Le rabbin Yakov Guterman considère qu’il est à la fois un pionnier et un bienfaiteur. Le maire de la colonie israélienne de Modi’in Illit a trouvé la façon de faire coexister les traditions des juifs ultra orthodoxes avec les lois du marché de l’industrie hi-tech. Son expérience fonctionne si bien qu’un riche et florissant pole de la production d’out-sourcing est né dans la colonie, locomotive pour le développement impétueux de cette bourgade de 32.000 habitants, qui espère bien être reconnue, bientôt, comme municipalité.

Des centaines de jeunes femmes entre 20 et 30 ans, protagonistes, comme l’indique une panneau à l’entrée, de ce qui est « la ville haredi de l’avenir », digitalisent des documents ou produisent des logiciels pour plusieurs des principales multinationales du secteur, huit heures par jour et pour un salaire moyen de 3500 shekels (635 euros) par mois. Le labeur de ces jeunes femmes (en majorité d’origine lituanienne ou hassidique) permet aux hommes de mener une vie entièrement dédiée à l’étude de la Torah, et à une communauté qui se proclame fièrement anti-moderne, de faire face à sa crise économique chronique.

Ces entreprises, qui ont découvert l’eldorado à deux pas de Ramallah la palestinienne, ont des noms du 21ème siècle : Matrix, Tech-Tav, Image Store, Top Trans, Citybook Services et Tikshuv. La main d’oeuvre spécialisée est assurée par des femmes qui vivent, par contre, dans un environnement similaire à celui de leurs ancêtres ashkénazes qui avaient fui les persécutions à la fin du 19ème siècle, en Europe orientale : ni télé, ni ordinateur dans leurs appartements surpeuplés, interdit d’aller au cinéma. A la radio, elles n’écoutent que les programmes religieux ou les informations, elles ne conduisent pas. Elles doivent éviter par tous les moyens de distraire les hommes, et portent pour cela des jupes longues, des pulls à col montant et des chemises avec des manches qui doivent toujours couvrir le coude.

» TRAVAIL DEMANDÉ:
A: Recopiez mot pour mot le passage du texte sur Modi’in Illit qui va de « Des centaines de » jusqu’à « crise économique chronique. ».
B: Répondez brièvement aux questions suivantes à partir du texte sur Modi’in Illit :
(i) Combien d’habitants compte la bourgade ?
(ii) Quel est le salaire moyen mensuel des jeunes femmes qui y travaillent ?
(iii) Quelle partie du bras les manches des chemises doivent-elles toujours couvrir ?
C: Prolongez le texte sur Modi’in Illit au-delà de sa dernière phrase.

» DONNÉES FOURNIES:
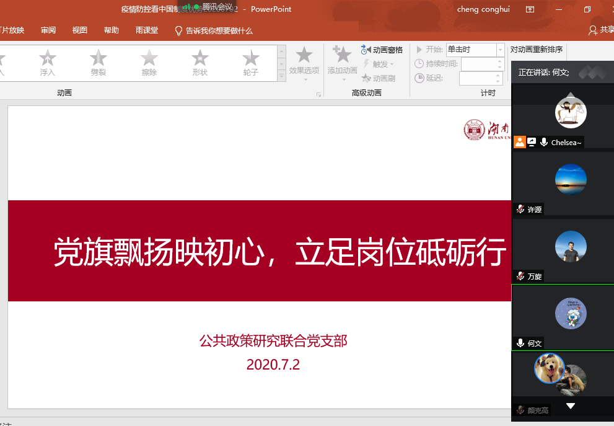This screenshot has height=426, width=614.
Task: Toggle 万旋's muted microphone icon
Action: click(x=520, y=276)
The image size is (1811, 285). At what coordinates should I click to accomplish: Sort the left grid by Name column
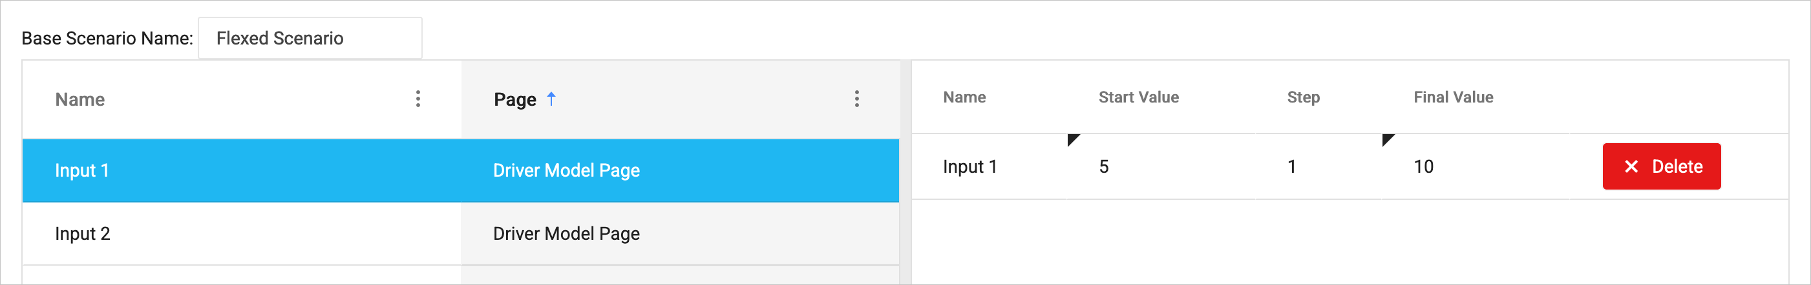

» RÉPONSES AUX CONSIGNES:
A:
Des centaines de jeunes femmes entre 20 et 30 ans, protagonistes, comme l’indique une panneau à l’entrée, de ce qui est « la ville haredi de l’avenir », digitalisent des documents ou produisent des logiciels pour plusieurs des principales multinationales du secteur, huit heures par jour et pour un salaire moyen de 3500 shekels (635 euros) par mois. Le labeur de ces jeunes femmes (en majorité d’origine lituanienne ou hassidique) permet aux hommes de mener une vie entièrement dédiée à l’étude de la Torah, et à une communauté qui se proclame fièrement anti-moderne, de faire face à sa crise économique chronique.

B:
(i) 32.000 habitants.
(ii) 3500 shekels (635 euros) par mois.
(iii) Le coude.

C:
Le « gros ventre » sous le bureau

Nombre d’entre elles, enceintes, casent leur ventre sous le bureau : enceintes du septième, huitième mois, elles passent huit heures de leur journée devant l’ordinateur, puis rentrent immédiatement chez elles pour s’occuper des enfants. « C’est notre choix, personne ne nous a mises en cage », assure Freydie, 24 ans et deux enfants, arrivée de Elad il y a quatre mois, attirée par les 3500 shekels de Matrix, qui lui permettent d’entretenir sa famille pendant que son mari passe sa journée au kolel, la partie de la yeshiva réservée aux hommes mariés. « Pour nous haredim lituaniens, plus encore que pour les hassidiques, c’est comme ça : la femme travaille pendant que l’homme se consacre à l’étude des textes sacrés, dit Freydie. Cette entreprise me permet de vivre en accord avec la Torah, dans un milieu uniquement féminin, sans aucun contact avec les hommes ». Si, chez les hassidiques, l’admor - un rabbin dont la fonction essentielle est de faire la médiation entre Dieu et l’homme - a le rôle principal, pour les lituaniens le centre de la vie est constitué par les institutions religieuses : l’heder, de trois ans à l’adolescence, la yeshiva, pour les hommes célibataires, le kolel pour ceux qui sont mariés.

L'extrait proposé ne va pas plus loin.